University seemed a poor choice when I didn’t have a subject in mind or a reason to go. Instead, with some prodding from my parents (they would say encouragement but it amounts to the same thing, though I don’t doubt they thought it would help me) I signed up to be a full-time volunteer at a local charity at a charity providing shelter for young homeless people. It meant moving 130 miles north (a long way in England to someone who had always lived in a stable family home!) and working night shifts.
It was… Traumatic. I knew I would be working with those on the margins of society but it never really dawned on me what I was doing. Drug addicts, street criminals, prostitutes, very often a combination of the above. I came from a loving, secure and close family and I understood within about a week that I didn’t relate to these people. Some who I came to know dropped into the conversation that they had children (plural) who they hadn’t mentioned once in 10 months. And they were my age.

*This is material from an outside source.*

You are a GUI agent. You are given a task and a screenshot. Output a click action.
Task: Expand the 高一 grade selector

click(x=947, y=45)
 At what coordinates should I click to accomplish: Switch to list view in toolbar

It took leaving before it struck me that they weren’t in society’s margins. They were a society of their own. I came very close to giving up almost weekly for the whole year but each time my parents encouraged me to finish what I started. They were right to do so but it hurt like hell. The residents didn’t want to change. They didn’t get why people like me were volunteering. And they didn’t care. I was as alien to them as they were to me.
What was worse about this year was my gradual (very gradual for an 18/19 year old kid) understanding that there was almost no boundary between the residents and the volunteers. The volunteers (who I lived with as well as worked with) would drink themselves senseless regularly, take drugs and get pregnant with alarming regularity. I covered shifts while the volunteers went off to have abortions (a moral situation I found more than unexpected!). What made it (probably) illegal was that volunteers and residents would engage in this behaviour together.

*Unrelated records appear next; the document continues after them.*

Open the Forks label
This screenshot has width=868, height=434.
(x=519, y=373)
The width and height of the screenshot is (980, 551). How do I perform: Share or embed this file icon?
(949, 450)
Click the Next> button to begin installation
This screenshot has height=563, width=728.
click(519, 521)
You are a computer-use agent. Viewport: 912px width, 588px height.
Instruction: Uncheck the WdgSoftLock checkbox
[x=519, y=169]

The gloss on the world chips away very easily when you’re that young. Being assaulted and having things stolen from your bag by the people you’re trying to help is one thing. Being laughed at by the other volunteers because I was quiet, introverted and different from them was harder still. What made me different? A Christian upbringing in a small house in the country. That’s it.
I was the only person I know who lasted 12 months. And it’s strange to be so proud of finishing something I hated. I was an idealist who had been mugged by reality. I did another 2 years scrabbling around London (during which time I found a slither of my faith again). In what must be the slowest mugging of all time, I became a cynic mugged by faith.

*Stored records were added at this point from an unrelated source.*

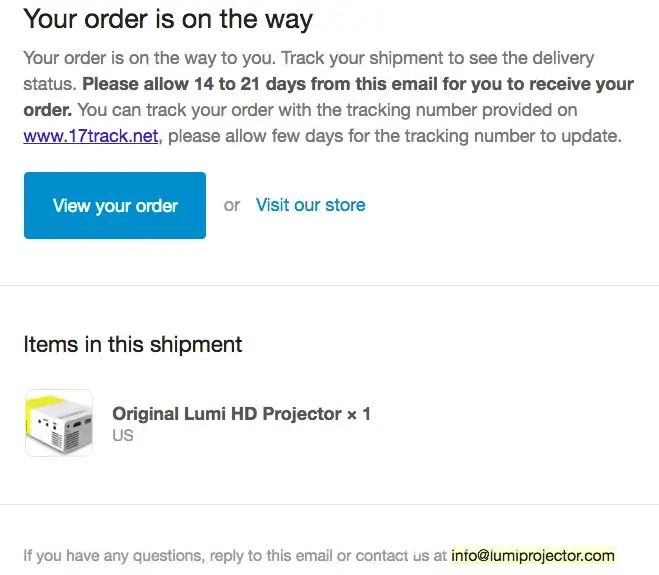The height and width of the screenshot is (575, 659).
Task: Click the divider line above the footer
Action: pyautogui.click(x=329, y=505)
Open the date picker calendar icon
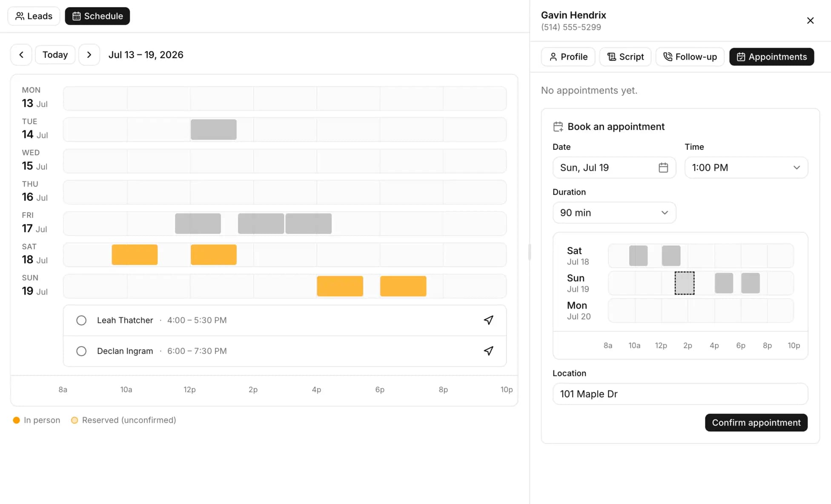The height and width of the screenshot is (504, 831). point(663,168)
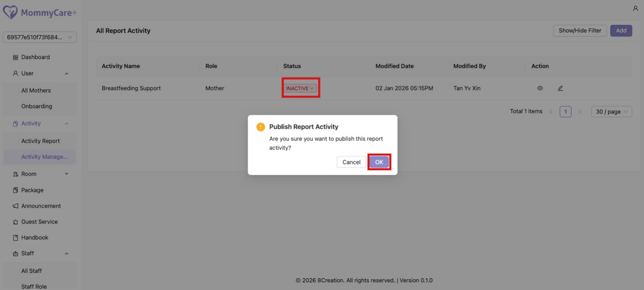Expand the Room menu section
Screen dimensions: 644x290
tap(67, 174)
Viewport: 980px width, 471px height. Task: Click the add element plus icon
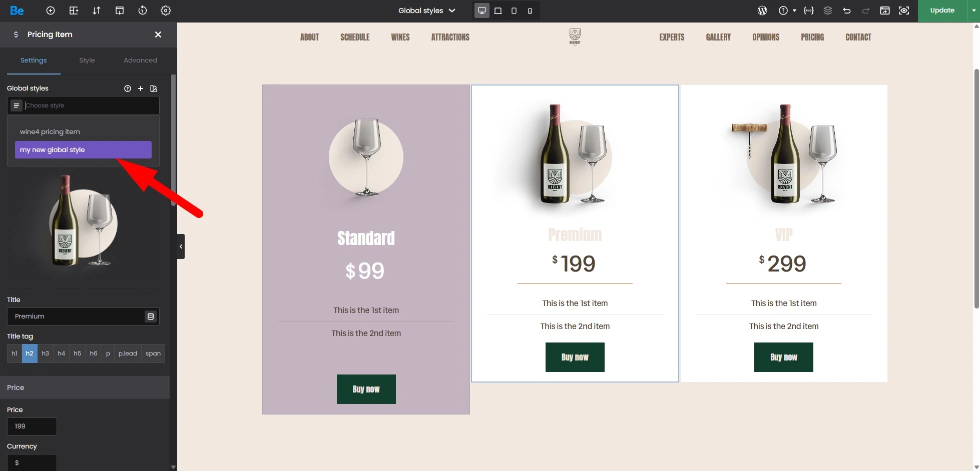[x=51, y=11]
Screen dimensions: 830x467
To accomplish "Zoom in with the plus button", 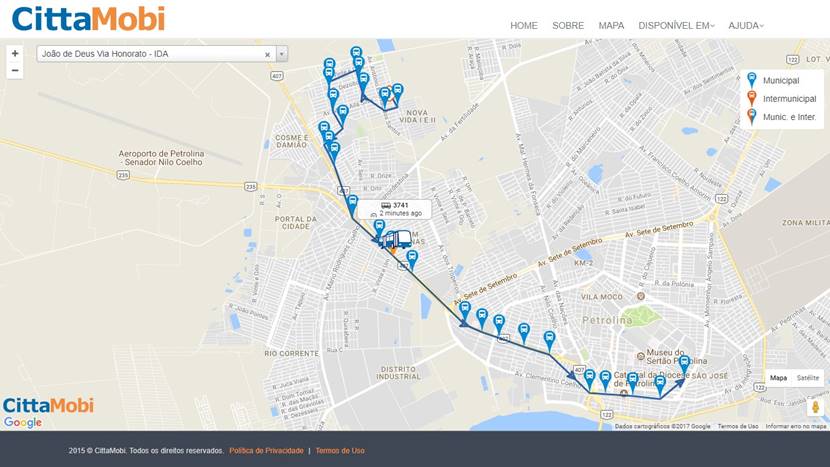I will (x=15, y=53).
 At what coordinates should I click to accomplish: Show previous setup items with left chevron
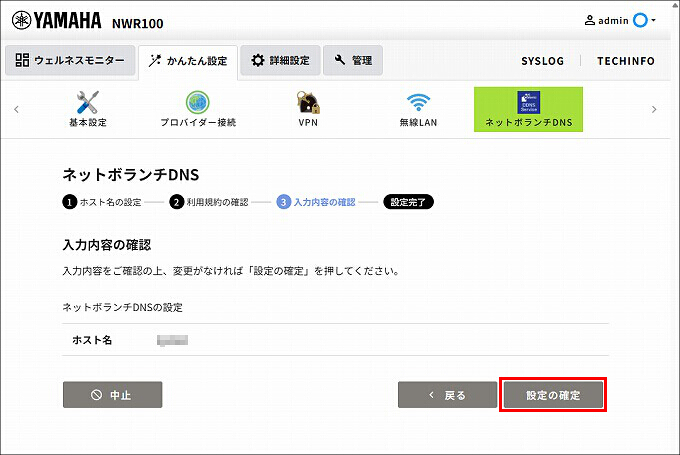click(x=16, y=109)
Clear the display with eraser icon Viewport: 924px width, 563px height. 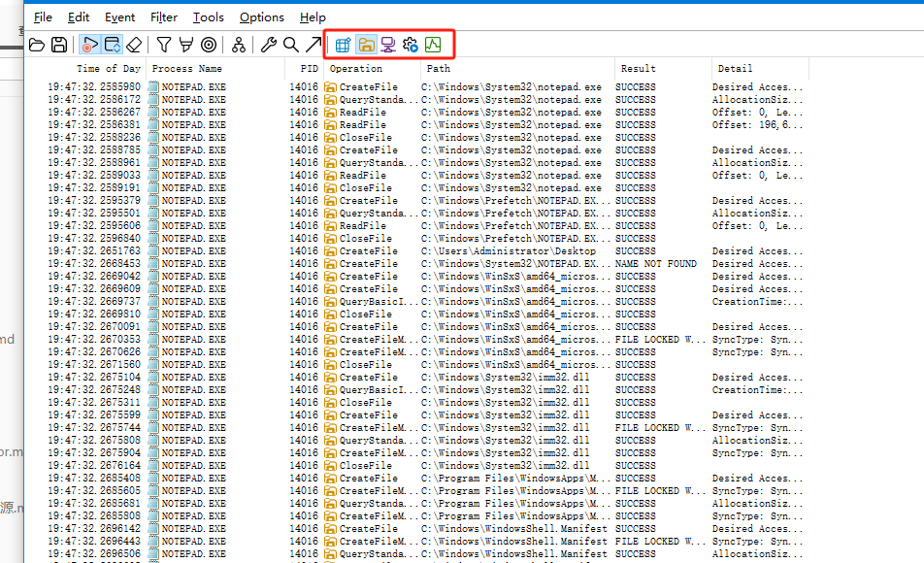tap(135, 45)
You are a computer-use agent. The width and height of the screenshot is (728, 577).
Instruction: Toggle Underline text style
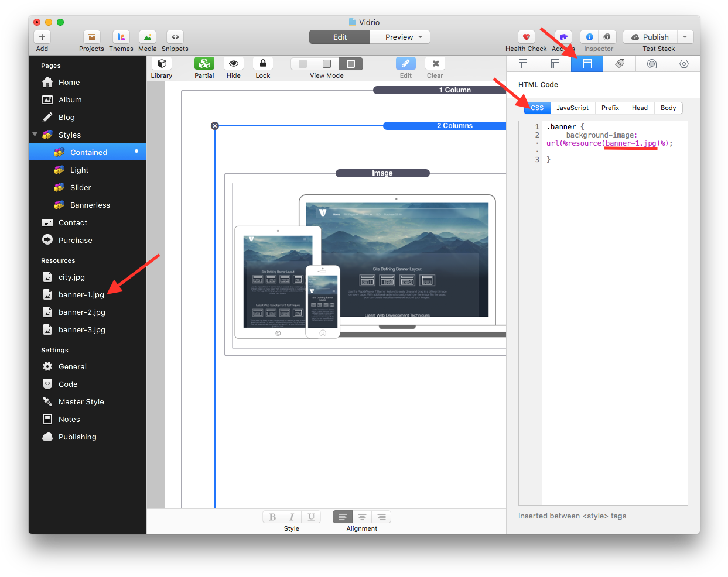click(311, 517)
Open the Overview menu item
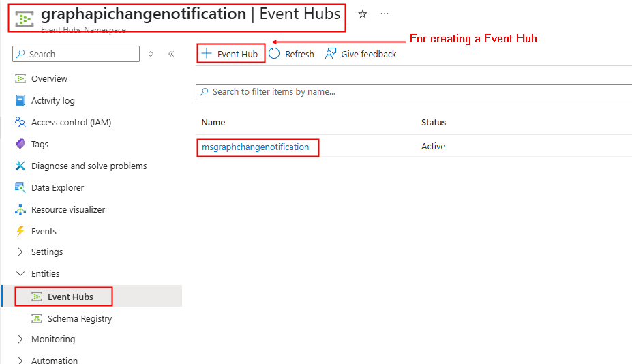 49,79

‘People are great, as a concept’. With this in mind I decided three years ago to go to university to study philosophy. My plan (I was still only 20/21 and still hadn’t learned about ‘plans’) was to discover what I thought. I have in a way. The ancient Greeks were a revelation, as was Kierkegaard and the existentialists. In still trying to work through the trauma of That Year I found that faith became harder and harder to leave out of questions I was seeking answers too. I read Chesterton and came to admire the 16th century poem ‘My Friends, The Things That Do Attain’ by Henry Howard as works that seemed to resonate.
But I won’t pretend I have answers. I don’t know how best to help the homeless and vulnerable, or bring virtue into society. I don’t know the meaning of life or whether my understanding of God and His will is correct. I know I want to be a Pilgrim or a Peasant – to see all there is to see in this beautiful life or to live simply as part of it (the two appear mutually exclusive to me, sadly!). I long to have a family of my own and be defined as a husband and a father. How? No idea.
One answer I think I can give though is how got over seeing the gloss chip away: I didn’t recover; I grew up.